Source material:
################

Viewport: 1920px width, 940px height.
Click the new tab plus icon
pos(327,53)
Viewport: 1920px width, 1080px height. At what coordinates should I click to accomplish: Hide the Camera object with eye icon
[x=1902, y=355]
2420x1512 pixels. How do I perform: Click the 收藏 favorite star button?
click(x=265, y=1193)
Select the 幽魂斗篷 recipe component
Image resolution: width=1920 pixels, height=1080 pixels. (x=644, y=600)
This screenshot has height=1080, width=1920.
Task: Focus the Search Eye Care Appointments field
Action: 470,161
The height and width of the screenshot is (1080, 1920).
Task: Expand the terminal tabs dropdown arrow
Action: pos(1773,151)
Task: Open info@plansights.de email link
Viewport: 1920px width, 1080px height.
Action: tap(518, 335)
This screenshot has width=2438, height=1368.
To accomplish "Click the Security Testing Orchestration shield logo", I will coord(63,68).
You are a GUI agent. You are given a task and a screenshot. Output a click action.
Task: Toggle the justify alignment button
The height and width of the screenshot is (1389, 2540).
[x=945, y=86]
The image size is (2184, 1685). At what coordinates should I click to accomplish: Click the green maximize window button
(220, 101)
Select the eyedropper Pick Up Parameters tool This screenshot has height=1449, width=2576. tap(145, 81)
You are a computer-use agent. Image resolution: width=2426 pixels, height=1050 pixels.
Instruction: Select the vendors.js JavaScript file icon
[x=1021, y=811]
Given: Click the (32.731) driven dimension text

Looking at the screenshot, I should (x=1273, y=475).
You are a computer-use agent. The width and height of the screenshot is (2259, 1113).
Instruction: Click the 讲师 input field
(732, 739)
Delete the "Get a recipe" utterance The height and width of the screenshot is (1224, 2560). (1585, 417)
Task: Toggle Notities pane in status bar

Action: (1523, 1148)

################

The task:
All lines from the one containing "You are a computer-use agent. Image" through the end of the listing above are to be restated word for word, and no others.

Task solution:
You are a computer-use agent. Image resolution: width=2426 pixels, height=1050 pixels.
Instruction: Select the vendors.js JavaScript file icon
[x=1021, y=811]
Given: Click the (32.731) driven dimension text

Looking at the screenshot, I should (x=1273, y=475).
You are a computer-use agent. The width and height of the screenshot is (2259, 1113).
Instruction: Click the 讲师 input field
(732, 739)
Delete the "Get a recipe" utterance The height and width of the screenshot is (1224, 2560). (1585, 417)
Task: Toggle Notities pane in status bar

Action: (1523, 1148)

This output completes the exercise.